> [EXERCISE PROMPT]:
Quote every item below word for word.

** Start of DATA PROVIDED **

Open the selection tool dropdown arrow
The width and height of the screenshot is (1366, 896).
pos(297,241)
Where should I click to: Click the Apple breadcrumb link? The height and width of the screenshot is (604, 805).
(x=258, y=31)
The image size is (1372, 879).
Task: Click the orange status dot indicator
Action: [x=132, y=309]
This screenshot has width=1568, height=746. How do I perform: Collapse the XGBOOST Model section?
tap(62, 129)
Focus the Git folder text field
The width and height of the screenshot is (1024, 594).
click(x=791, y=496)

** End of DATA PROVIDED **

> [COMPLETE ANSWER]:
Open the selection tool dropdown arrow
The width and height of the screenshot is (1366, 896).
pos(297,241)
Where should I click to: Click the Apple breadcrumb link? The height and width of the screenshot is (604, 805).
(x=258, y=31)
The image size is (1372, 879).
Task: Click the orange status dot indicator
Action: [x=132, y=309]
This screenshot has width=1568, height=746. How do I perform: Collapse the XGBOOST Model section?
tap(62, 129)
Focus the Git folder text field
The width and height of the screenshot is (1024, 594).
click(x=791, y=496)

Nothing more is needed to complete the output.